Gross amounts were US$46.773 billion for the first five months.
In view of the current situation, it seems unlikely that China
will be able to stick to its early 2006 estimates of "keeping trade
surplus under US$80 billion this year".
Confronted with such huge figures and increasing pressure both
domestic and international to rectify the situation, Prof Zhang
Xiaoji, manager of the Foreign Economy Research Department under
the Development Research Center of the State Council, said that China cannot solve
the issue on its own.
According to Zhang, as the international market booms, so too
China's export volumes.
He said that since the end of 2005, the Chinese government has
been trying to control this export explosion. Some of the measures
implemented include encouraging a moderate appreciation of the
yuan, and restricting the export of resource-consuming
products.
However, he stressed that international trade is not a
unilateral affair. Measures taken by China alone will not change
the situation.
Further, the measures implemented to date have also been to
prevent huge economic fluctuations. It will be a while before the
full effects of macro-adjustment and control are realized.

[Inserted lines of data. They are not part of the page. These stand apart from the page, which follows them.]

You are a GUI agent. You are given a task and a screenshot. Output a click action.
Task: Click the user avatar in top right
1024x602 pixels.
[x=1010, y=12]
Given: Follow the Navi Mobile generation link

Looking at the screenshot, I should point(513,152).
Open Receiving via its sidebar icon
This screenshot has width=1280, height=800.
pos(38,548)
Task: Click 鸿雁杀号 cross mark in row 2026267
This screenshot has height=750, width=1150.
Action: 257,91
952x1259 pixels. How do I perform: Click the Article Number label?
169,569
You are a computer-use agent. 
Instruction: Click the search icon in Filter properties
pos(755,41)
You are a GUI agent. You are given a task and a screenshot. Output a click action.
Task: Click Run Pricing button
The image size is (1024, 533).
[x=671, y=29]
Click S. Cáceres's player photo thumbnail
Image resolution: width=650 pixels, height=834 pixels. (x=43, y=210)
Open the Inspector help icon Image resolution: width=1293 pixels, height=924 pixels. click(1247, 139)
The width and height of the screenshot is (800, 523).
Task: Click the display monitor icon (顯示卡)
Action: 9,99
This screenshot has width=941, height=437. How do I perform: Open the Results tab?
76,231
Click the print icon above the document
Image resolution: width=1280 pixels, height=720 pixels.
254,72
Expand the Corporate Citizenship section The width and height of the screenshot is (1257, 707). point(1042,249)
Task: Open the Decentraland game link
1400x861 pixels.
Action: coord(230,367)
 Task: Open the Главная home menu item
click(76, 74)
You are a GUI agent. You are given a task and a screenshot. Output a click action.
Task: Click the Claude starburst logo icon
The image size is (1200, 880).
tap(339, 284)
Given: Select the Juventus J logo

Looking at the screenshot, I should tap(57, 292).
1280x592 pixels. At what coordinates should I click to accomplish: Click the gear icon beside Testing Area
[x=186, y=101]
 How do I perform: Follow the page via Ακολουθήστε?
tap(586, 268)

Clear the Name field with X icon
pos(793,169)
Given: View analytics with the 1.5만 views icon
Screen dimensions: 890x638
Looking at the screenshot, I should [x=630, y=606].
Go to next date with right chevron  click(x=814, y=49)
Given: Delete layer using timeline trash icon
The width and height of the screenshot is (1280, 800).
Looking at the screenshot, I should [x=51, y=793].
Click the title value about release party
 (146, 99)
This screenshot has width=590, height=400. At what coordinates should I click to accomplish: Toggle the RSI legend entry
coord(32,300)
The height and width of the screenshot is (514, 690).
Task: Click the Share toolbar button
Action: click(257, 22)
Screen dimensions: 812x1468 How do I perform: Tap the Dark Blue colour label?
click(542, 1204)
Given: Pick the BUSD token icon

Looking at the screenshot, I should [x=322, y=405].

Zhang suggested that more reliance be placed on the market than
on government intervention if the situation is to right itself.
China's trade surplus is the necessary product of the global
market division. The recent trend has been for multinationals to
pump investments into China, particularly in the field of high
technology. This will continue for some time.
Another result, although not entirely so, is increasing pressure
on China's foreign exchange reserves.
In 2005, forex reserves were US$818.9 billion. They have now
surpassed US$900 billion. The increment here is much higher than
the increase in trade surplus. The influence of short-term capital,
therefore, cannot be ignored.
China's gaping trade surplus has been a key topic of discussion
between China and the US.
But Zhang opined that the US would not impose sanctions on China
because most of the products it imports, such as high-tech
products, are actually made by the multinationals. And US ones at
that.
(China.org.cn by Wang Ke June 30, 2006)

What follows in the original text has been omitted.